Outra paciente que foi encaminhada à unidade é a estudante Carolina de Jesus Santos, 20. Há 12 dias tendo febre, dor de cabeça e no corpo, ela já havia passado três vezes pelo Hospital Heládio Lacerda e os sintomas permanecem. “Da primeira vez, informaram que era virose. Mandaram eu tomar paracetamol e dipirona, mas não adiantou”, informou. O primeiro exame apontou que as plaquetas de Carolina estavam em 70. Da segunda vez haviam subido para 97. “Acho que a situação agora é menos preocupante”, avaliou, à espera de atendimento.
Ao todo, há 15 pessoas internadas no hospital com diagnóstico de dengue hemorrágica.
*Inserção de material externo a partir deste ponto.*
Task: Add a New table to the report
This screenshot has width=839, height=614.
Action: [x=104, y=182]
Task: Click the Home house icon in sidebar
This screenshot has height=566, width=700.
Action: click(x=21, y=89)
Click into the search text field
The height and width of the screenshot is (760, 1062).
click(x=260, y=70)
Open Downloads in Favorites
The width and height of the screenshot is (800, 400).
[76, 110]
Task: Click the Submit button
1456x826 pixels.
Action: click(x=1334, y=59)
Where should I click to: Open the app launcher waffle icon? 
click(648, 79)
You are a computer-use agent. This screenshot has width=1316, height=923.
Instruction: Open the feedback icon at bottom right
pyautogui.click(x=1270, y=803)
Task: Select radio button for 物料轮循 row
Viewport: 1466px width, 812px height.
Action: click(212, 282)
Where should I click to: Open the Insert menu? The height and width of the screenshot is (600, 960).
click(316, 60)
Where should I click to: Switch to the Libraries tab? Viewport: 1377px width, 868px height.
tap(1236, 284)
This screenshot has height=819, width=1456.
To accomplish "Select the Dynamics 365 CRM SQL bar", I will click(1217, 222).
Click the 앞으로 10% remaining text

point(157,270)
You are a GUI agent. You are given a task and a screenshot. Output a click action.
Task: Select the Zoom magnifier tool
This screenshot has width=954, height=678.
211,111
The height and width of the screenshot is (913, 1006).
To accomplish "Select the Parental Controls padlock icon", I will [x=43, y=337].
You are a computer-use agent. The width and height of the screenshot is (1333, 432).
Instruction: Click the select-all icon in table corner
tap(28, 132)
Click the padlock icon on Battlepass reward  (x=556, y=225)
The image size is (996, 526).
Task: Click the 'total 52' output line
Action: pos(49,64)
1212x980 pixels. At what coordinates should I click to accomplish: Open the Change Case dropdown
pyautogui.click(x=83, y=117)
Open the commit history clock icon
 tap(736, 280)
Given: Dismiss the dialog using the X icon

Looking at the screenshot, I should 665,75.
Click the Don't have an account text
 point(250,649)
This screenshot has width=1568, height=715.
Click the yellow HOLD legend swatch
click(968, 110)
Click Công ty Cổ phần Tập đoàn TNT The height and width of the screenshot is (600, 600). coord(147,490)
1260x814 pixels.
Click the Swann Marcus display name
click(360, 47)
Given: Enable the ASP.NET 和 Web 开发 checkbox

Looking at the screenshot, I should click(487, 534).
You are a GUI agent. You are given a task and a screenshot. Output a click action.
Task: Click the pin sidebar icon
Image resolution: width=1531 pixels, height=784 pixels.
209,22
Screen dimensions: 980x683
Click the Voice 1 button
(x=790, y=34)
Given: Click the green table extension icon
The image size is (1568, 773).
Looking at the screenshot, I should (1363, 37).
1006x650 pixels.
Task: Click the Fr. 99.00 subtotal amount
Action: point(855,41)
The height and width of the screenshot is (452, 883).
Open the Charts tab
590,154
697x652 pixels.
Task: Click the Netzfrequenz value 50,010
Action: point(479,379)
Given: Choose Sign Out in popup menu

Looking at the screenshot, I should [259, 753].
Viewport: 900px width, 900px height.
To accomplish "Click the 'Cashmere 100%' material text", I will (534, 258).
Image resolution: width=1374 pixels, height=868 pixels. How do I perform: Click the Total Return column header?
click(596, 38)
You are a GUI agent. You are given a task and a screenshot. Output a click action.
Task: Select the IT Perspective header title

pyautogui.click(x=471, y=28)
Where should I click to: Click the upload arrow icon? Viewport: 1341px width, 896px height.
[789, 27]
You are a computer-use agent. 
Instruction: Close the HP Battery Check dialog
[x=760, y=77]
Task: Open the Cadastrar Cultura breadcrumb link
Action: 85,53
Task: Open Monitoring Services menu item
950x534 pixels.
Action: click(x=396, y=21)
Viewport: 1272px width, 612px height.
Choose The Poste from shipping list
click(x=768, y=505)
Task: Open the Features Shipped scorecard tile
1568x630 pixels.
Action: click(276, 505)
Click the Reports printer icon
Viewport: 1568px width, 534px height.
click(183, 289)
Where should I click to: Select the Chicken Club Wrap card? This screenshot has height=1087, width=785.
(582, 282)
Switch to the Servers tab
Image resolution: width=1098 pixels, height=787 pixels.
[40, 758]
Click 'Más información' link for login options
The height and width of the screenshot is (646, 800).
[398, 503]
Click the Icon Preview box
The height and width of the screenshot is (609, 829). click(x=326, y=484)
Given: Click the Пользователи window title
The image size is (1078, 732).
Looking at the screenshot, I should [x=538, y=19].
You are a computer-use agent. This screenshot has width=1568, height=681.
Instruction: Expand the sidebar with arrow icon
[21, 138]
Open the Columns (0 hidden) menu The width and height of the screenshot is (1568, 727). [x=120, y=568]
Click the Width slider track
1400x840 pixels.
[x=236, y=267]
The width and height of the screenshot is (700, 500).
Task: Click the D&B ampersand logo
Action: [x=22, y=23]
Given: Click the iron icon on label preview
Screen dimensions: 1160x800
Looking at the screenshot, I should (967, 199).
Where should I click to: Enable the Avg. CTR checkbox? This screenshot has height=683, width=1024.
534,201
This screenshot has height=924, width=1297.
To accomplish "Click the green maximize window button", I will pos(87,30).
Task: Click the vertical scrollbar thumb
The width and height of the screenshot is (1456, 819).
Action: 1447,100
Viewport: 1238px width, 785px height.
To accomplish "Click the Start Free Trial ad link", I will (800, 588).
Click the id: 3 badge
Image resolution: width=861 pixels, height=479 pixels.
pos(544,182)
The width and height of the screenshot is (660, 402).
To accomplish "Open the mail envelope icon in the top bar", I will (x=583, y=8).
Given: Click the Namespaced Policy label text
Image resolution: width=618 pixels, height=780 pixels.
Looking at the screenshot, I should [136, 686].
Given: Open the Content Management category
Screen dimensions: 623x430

Entre elas há um bebê de 11 meses e outro paciente em estado grave na Unidade de terapia intensiva (UTI). Por conta da dengue, o hospital que é referência no tratamento de doenças infecto-contagiosas tem atendido o dobro da demanda normal. De acordo com a diretoria, a média tem sido de cerca de 100 pacientes por dia.
O problema, segundo a diretora Ceuci Nunes, é que, muitas vezes, a procura é equivocada. “Cerca de 60% dos casos não é de dengue. São simples resfriados ou viroses. A procura desesperada da população pela emergência tem sobrecarregado o nosso pronto-atendimento”, considerou. A médica também explica que é impossível diagnosticar a doença no primeiro dia de febre. “Não adianta correr para o hospital. O quadro tem que ser de febre há pelo menos 48 horas. A não ser que o sintoma venha aliado a outros, como vômitos e sangramento”, esclareceu Ceuci Nunes.